= Blok Teks =
※ ※ ※
Selasa, 14 Oktober 2014

Kepribadian Perspektif Hadist


KEPRIBADIAN DALAM PERSPEKTIF HADIS
A.    Fitrah Manusia

Makna fitrah berasal dari kata فطر. Dalam Al quran dan Hadist Nabi SAW berarti agama, kesucian, beragama tauhid, bentuk yang diberikan kepada manusia pada saat penciptaannya dahulu, murni atau ikhlas, potensi dasar manusia, tabiat alami yang dimiliki manusia.[1]
Fitrah Manusia  merupakan potensi-potensi dasar manusia yang memiliki sifat kebaikan dan kesucian untuk menerima rangsangan dan pengaruh dari luar menuju pada kesempurnaan dan kebenaran.

Muhammad Fadhil al-Jamaly memandang fitrah sebagai kemampuan dasar dan kecenderungan yang murni bagi setiap individu. Fitrah ini lahir dalam bentuk yang paling sederhana dan terbatas, kemudian saling mempengaruhi dengan lingkungan sekitarnya, sehingga tumbuh dan berkembang lebih baik, atau bahkan sebaliknya.[2]
           
Manusia di lahirkan dalam keadaan fitrah yang cendrung menganut agama yang lurus mereka memiliki kecendrungan untuk mengenal Tuhan, berpihak pada kebenaran, berbuat kebajikan dan menghindari sikap yang menyimpang.

Diriwayatkan oleh Abu Hurairah RA, ia berkata bahwa rasullullah SAW pernah bersabda:




            Artinya :
Tiada anak manusia yang dilahirkan kecuali dengan kecendrungan alamiahnya (fitrah). Maka orangtuanya lah yang yang membuat anak manusia itu menjadi Yahudi, Nasrani, atau Majusi. (Diriwayatkan oleh syeikhan Abu dawud, dan Tirmidzi)
※ ※ ※
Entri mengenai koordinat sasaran
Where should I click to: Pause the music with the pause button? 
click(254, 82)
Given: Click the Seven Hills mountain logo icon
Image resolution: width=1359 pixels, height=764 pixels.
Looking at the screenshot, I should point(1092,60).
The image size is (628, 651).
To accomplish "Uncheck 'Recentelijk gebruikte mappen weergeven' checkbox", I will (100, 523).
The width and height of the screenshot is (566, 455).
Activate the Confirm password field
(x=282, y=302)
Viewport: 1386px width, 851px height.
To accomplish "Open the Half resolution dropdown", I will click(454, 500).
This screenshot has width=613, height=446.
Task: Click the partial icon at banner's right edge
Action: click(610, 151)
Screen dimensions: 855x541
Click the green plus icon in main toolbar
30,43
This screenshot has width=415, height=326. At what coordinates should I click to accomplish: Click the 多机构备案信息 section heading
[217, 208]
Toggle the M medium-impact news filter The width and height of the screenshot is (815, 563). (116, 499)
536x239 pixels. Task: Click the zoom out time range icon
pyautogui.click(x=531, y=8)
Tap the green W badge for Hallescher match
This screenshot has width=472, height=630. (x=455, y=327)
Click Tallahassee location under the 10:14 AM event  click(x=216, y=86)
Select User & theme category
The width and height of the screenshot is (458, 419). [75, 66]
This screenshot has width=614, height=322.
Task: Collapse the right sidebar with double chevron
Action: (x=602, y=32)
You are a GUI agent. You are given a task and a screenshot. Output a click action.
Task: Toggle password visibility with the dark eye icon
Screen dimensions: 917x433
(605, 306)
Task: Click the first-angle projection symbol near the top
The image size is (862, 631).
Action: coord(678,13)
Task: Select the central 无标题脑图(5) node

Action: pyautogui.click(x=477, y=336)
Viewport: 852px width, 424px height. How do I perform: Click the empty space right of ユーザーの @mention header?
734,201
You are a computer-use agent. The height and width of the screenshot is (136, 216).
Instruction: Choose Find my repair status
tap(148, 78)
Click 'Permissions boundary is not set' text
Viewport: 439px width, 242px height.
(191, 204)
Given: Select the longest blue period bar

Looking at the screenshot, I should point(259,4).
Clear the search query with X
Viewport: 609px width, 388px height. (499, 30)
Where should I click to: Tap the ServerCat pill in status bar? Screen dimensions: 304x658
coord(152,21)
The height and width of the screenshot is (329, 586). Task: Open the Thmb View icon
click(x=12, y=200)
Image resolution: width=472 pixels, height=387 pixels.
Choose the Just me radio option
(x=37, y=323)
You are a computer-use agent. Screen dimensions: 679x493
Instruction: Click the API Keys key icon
※ ※ ※
= Tugas =
Lanjutkan teks tentang kepribadian dalam perspektif hadis, dimulai setelah kalimat terakhirnya. Daftar tersebut merupakan bahan tersendiri yang terpisah dari teks.

= Jawaban =
Fitrah atau kecendrungan alamiah ini perlu tumbuh kembangkan melalui proses pendidikan, pengarahan dan pembelajaran. Hal ini disebabkan karna anak yang masih di bawah umur mudah terpengaruh oleh lingkungan buruk yang akan mengakibatkan kecendrungan alamiahnya mengalami penyimpangan, bahkan berujung pada terbentuknya cara pandang dan perilaku yang tidak baik.

Kecendrungan untuk mengetahui kebenaran dan melakukan kebajikan juga dapat dipengaruhi oleh kondisi sosial keluarga dan lingkungan yang kurang baik. Tidak mengherankan jika dalam perkembangannya seorang anak cendrung lebih mengenal kesalahan dan keburukan. Perkataan Rasulullah SAW mengandung usnur ketrpengaruhan dari pihak keluarga serta faktor sosial dan budaya yang melingkupi kehidupan anak. Hal ini dapat dilihat pada keterangan hadist bahwa orang tua dapat mengarahkan atau memengaruhi anaknya untuk memeluk agama Yahudi, nasrani, atau Majusi.

            Rasulullah SAW telah meriwayatkan hadist yang berasal dari Tuhannya sebagai berikut:




Artinya :
Sesungguhnya aku telah menciptakan hamba-Ku menjadi orang yang lurus semuanya, akan tetapi setan itu memalingkan mereka dalam agamanya.(Di riwayatkan oleh Muslim)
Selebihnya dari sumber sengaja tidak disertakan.